富士山の伏流水に恵まれた富士山西麓、富士宮市は鱒が名産。そんな鱒や淡水魚の研究、生育を行っているのが富士養鱒場(ふじようそんじょう)。正式名称は静岡県水産試験場富士養鱒場(しずおかけんすいさんしけんじょう・ふじようそんじょう)と仰々しいネーミングを持っていらっしゃる隠れ人気スポット。
手入れがあまり行き届いていない猪之頭公園のほど近く、ひんやりスポット陣馬の滝から車で数分。30台ほどの駐車スペースがあり、総面積は45,000㎡くらい。なかなかの広さをほこる養鱒場は入場に大人300円。子ども100円。愛想のよい受付のおばちゃんからチケットを購入。入口ではマスの餌が売っている。そんな商魂たくましさはキライじゃないし、マスの研究に還元されているとなればじゃんじゃん餌をあげたいものである。
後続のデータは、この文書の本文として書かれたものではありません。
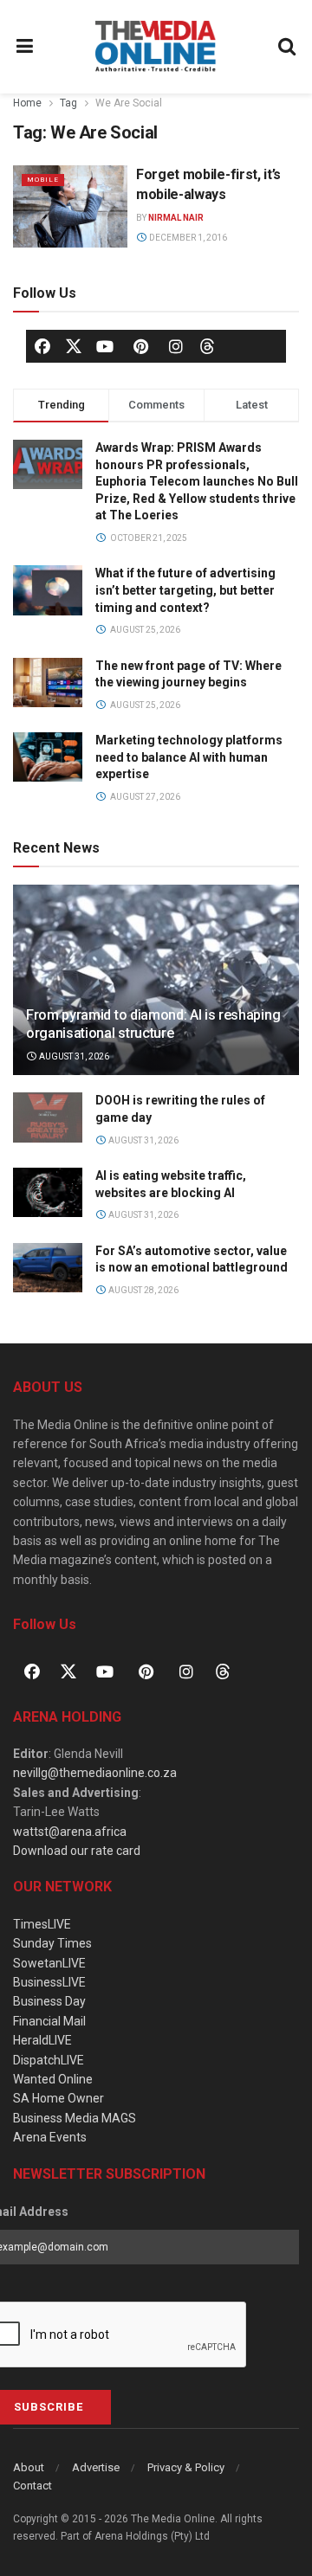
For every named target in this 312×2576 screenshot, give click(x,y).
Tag (68, 103)
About (28, 2467)
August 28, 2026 (143, 1290)
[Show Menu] (25, 46)
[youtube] (105, 346)
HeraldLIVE (42, 2040)
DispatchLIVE (48, 2060)
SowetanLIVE (49, 1963)
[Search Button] (288, 46)
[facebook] (42, 346)
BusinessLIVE (49, 1982)
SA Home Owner (58, 2098)
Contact (32, 2485)
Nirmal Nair (176, 217)
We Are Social (128, 103)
養鱒場内はいくつもの養殖用の池があり、生育度合い別に鱒が所せましと泳ぎ回る。その姿を見るだけでもなかなかにときめいて、アルビノなのかなんなのか白っぽいマスを見つけたときにはちょっとテンションがあがる。もれなく入口で買ったエサを池に投げ入れてみることをお勧めしたい。マスたちが勢いよくエサに群がる光景は圧巻である。
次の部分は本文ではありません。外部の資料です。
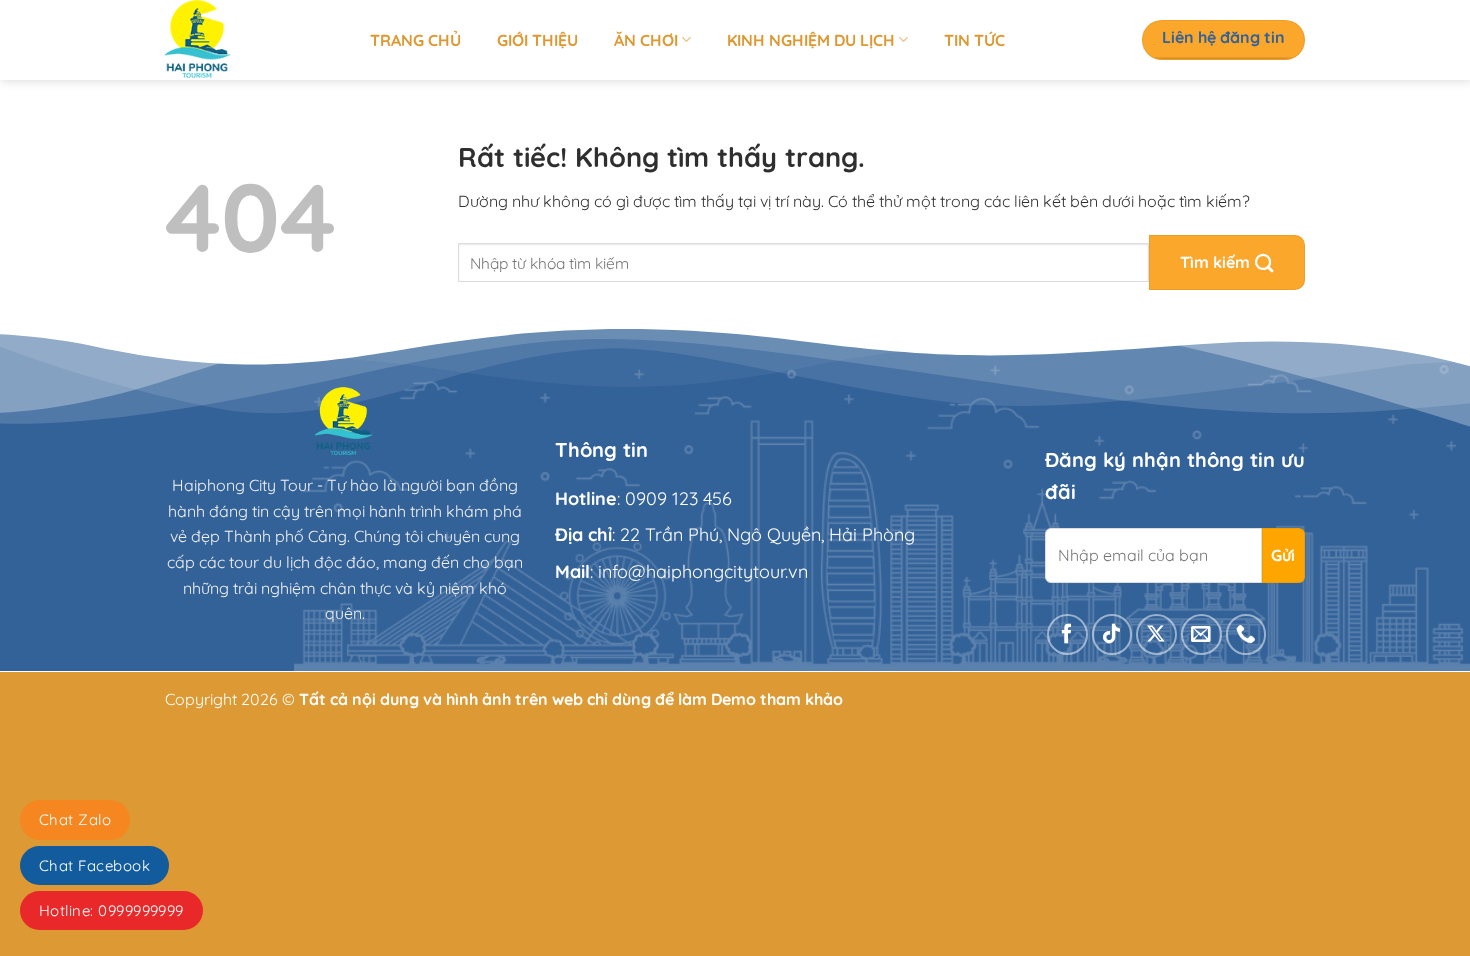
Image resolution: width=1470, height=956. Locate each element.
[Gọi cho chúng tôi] (1246, 634)
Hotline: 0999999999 (111, 910)
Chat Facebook (94, 865)
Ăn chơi (646, 40)
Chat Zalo (75, 819)
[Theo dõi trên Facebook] (1067, 634)
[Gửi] (1227, 262)
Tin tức (974, 40)
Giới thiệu (537, 40)
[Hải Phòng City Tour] (252, 40)
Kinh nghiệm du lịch (811, 40)
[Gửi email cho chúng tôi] (1201, 634)
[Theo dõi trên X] (1156, 634)
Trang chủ (415, 40)
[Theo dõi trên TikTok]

その標高の高さと、湧水に恵まれた立地から園内は涼しさに包まれ、日陰もほどよく散策も楽しめる。管理棟には展示コーナーがあり、大型の水槽も併設して淡水魚について学ぶことができる。タイミングがよければ業務的な給餌なんかも見ることができばっちゃばっちゃと餌に群がるマスたちの勢いを見学できたりもする。
そしてメインディッシュは釣り堀。どうせマスがいっぱいいるし、なんなら釣りでエンジョイしていただきお金も落としてもらおうと、こでも銭勘定をする抜け目のなさ。どのみち出荷され、食用などでみなさんを楽しませるワケではありますが…適度に生育したのに、釣られてしまうマスたちの気持ちにもなってほしいものである。いや、もしかすると「楽しませる」ために釣られゆくマスたちはエリートなのかもしれない。
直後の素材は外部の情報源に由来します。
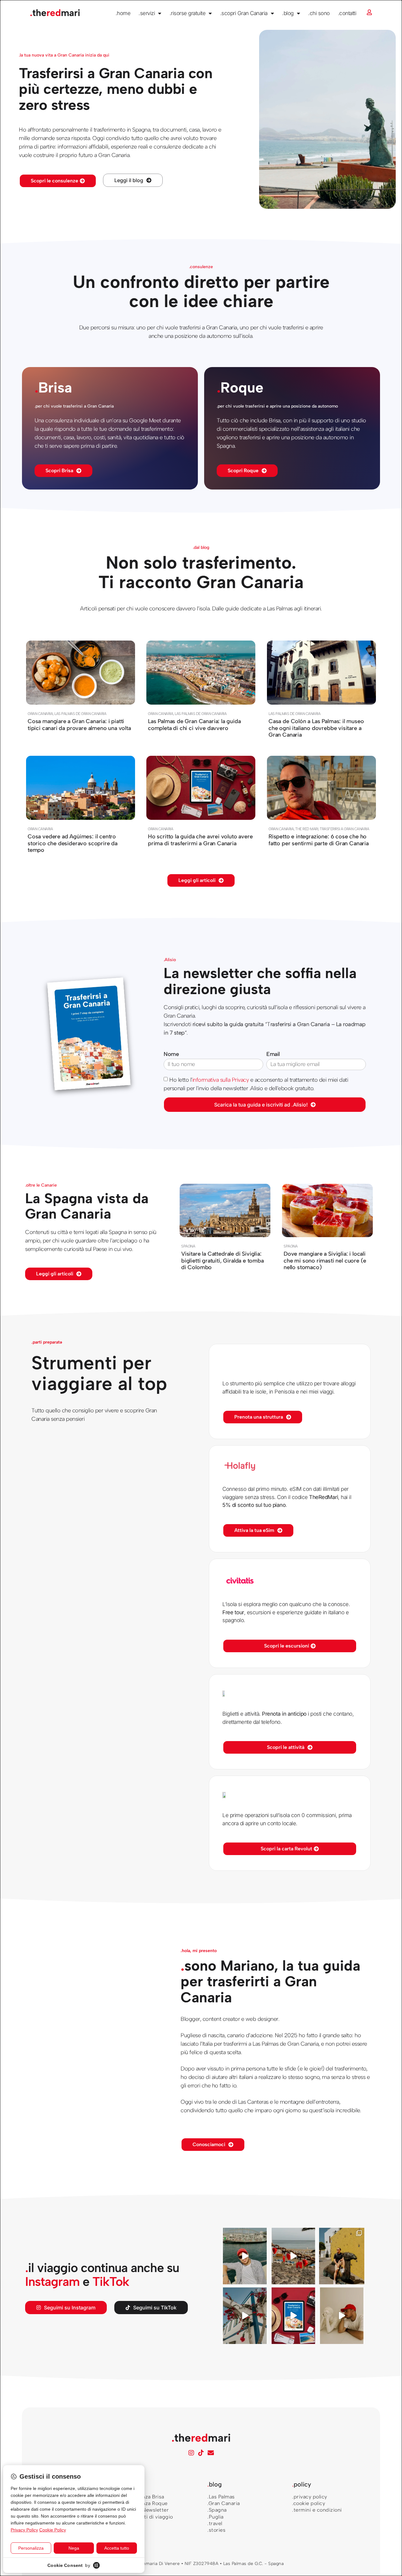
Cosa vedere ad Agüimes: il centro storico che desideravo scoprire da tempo (72, 843)
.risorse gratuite (188, 13)
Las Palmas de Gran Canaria (80, 713)
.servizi (147, 13)
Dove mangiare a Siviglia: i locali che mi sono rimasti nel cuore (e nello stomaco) (325, 1260)
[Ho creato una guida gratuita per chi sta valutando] (293, 2315)
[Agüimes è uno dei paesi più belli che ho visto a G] (341, 2256)
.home (123, 13)
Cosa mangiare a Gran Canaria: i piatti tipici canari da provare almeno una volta (79, 724)
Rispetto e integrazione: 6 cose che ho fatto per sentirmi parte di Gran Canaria (319, 840)
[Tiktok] (201, 2453)
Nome (171, 1054)
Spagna (188, 1246)
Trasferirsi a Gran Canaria (344, 828)
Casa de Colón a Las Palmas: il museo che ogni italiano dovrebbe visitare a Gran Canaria (316, 727)
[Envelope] (211, 2453)
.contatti (347, 13)
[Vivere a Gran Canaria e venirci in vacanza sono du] (244, 2256)
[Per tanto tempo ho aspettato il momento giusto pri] (341, 2315)
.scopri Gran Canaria (244, 13)
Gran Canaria (40, 713)
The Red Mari (306, 828)
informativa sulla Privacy (220, 1079)
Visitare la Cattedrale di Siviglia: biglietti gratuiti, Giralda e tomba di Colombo (222, 1260)
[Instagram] (191, 2453)
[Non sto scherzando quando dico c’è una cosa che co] (293, 2256)
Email (273, 1054)
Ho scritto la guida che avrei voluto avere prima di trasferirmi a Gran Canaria (200, 840)
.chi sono (319, 13)
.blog (288, 13)
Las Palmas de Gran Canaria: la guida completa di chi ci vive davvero (194, 724)
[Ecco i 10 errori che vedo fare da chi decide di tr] (244, 2315)
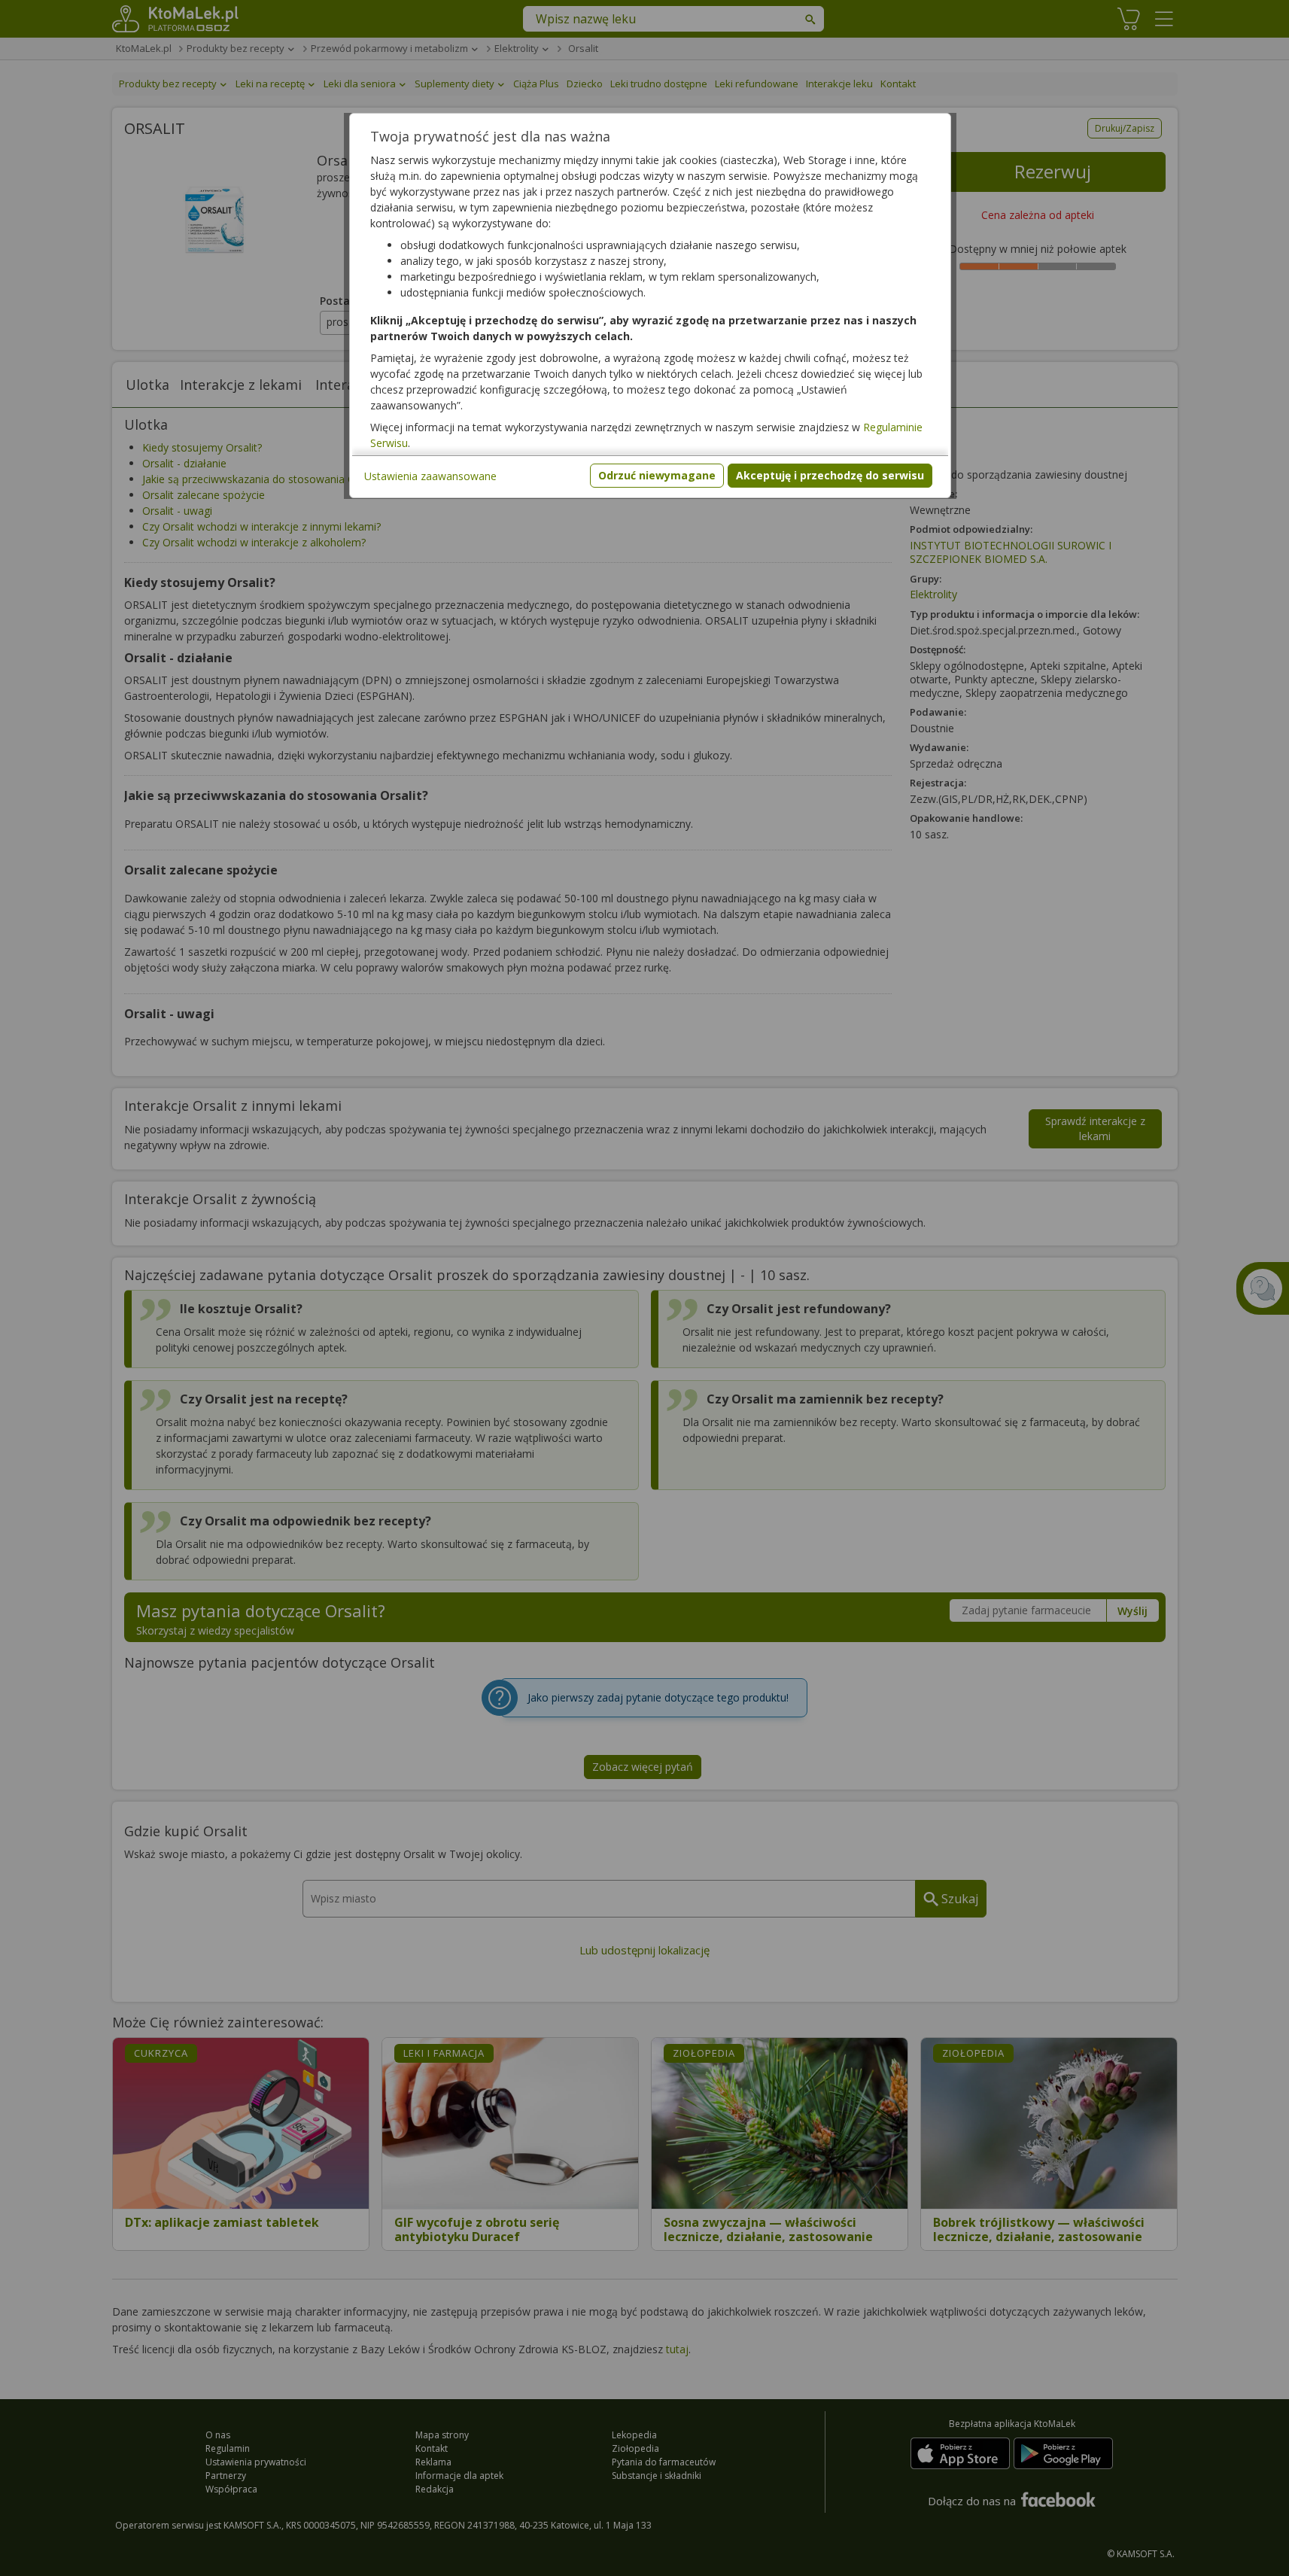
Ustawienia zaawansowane (430, 476)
簡易的な釣り竿に、練り餌を渡され「釣った魚は逃がしちゃいかん」「重量によって値段がかわるからねー」と簡単な説明を受けていざフィッシング!なんのことはないファミリーフィッシングではあるものの、マスたちの元気なヒキ、アタリのよさなど役者ぶりがいいので結構楽しめるワケである。料金は1kgまで1,700円。それをオーバーすると100g刻みで追加料金が発生するため、目方で重さを調整しながら釣りあげていきたい。そう、釣りすぎてもリリースはできないため、欲張って釣りまくるとお金がかかることも。ハラワタを処理するおばちゃんの手さばきを褒めたたえ、重さをおまけしてもらう交渉をしてみるとよいかもしれない。
釣りも兼ねて遠方から訪れる場合は、クーラーボックスや保冷材を積んでおくのがベター。クーラーボックスや氷は別売り。ここでも商魂たくましい。帰ってから食べる塩焼きはなかなかに美味である。夕飯の食材にもなり一石二鳥なため、めぐりめぐってリーズナブルととらえることもできよう。
キャンプ場なども充実したこの地区で、アクティブに涼しさを満喫するのであればぜひおすすめしたい、おしゃれとかそういう感じではないものの、なかなかに楽しみがいのある穴場なレジャースポットです。